KUALA LUMPUR, May 20 (Bernama) — Prominent entrepreneur and founder of Qi Group Datuk Seri Dr Vijay Eswaran says ASEAN countries must deepen regional connectivity and integration centered on people-centric initiatives.
Otherwise, he said the 10-member grouping might just remain a club for the elite, political leaders and businessmen as criticised by some quarters rather than the people for which the ASEAN Community is targeted at.
To this end, the executive chairman of the Qi Group of Companies urged ASEAN leaders to show greater political will and push for an open sky policy to enhance connectivity between secondary destinations and not just capital cities.

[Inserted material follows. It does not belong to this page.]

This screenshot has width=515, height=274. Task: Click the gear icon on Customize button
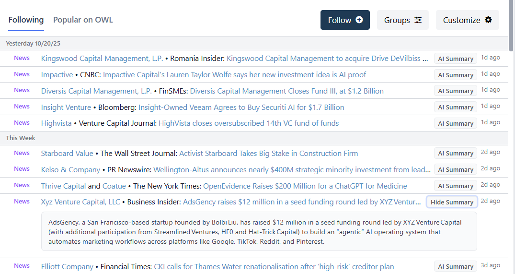488,20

“A lack of interconnectivity may result in disadvantages in building ASEAN as a single market and an economic powerhouse with far-reaching benefits to its more than 625 million populace,” he said when sharing his remarks made at the 24th World Economic Forum (WEF) on East Asia 2015 in Jakarta last month.
He told Bernama here Tuesday that ASEAN was also not exploiting the potential of the region’s fast-growing middle class.
Vijay, who transformed Qi into a multi-billion dollar global conglomerate, lamented over the lack of flights between secondary destinations such as Palawan in the Philippines and Kota Kinabalu or Bali to Langkawi or Langkawi to Phuket, although ASEAN was arguably the world’s third largest economic bloc.
“For instance, Palawan to Kota Kinabalu takes only about four hours by boat but by flight it might take about one to two days flying from Palawan via Manila, Singapore and lastly Sandakan.
“We also do not even realise that between Sabah, Sarawak and Peninsular Malaysia, there is the huge Indonesian island of Natuna, which is 20 times the size of Singapore and whose potential should be exploited fully, he said.
Ultimately, it is the people — not the chief executive officers and trade ministers, who can verify what was happening on the ground and whether regional integration was actually working.
He stressed ASEAN has overlooked the ties potential member countries have with each other and focused more in penetrating western markets, saying that the “trade pattern has changed.”
In the process, ASEAN countries have neglected the Asian market which is the cutting edge of the world at present and in the next millennium.
“Why is (national car maker) Proton not everywhere, we should take Proton to the Philippines, manufacture an Asean car with Philippine designs and create jobs for the Filipinos. We should also go to China and India.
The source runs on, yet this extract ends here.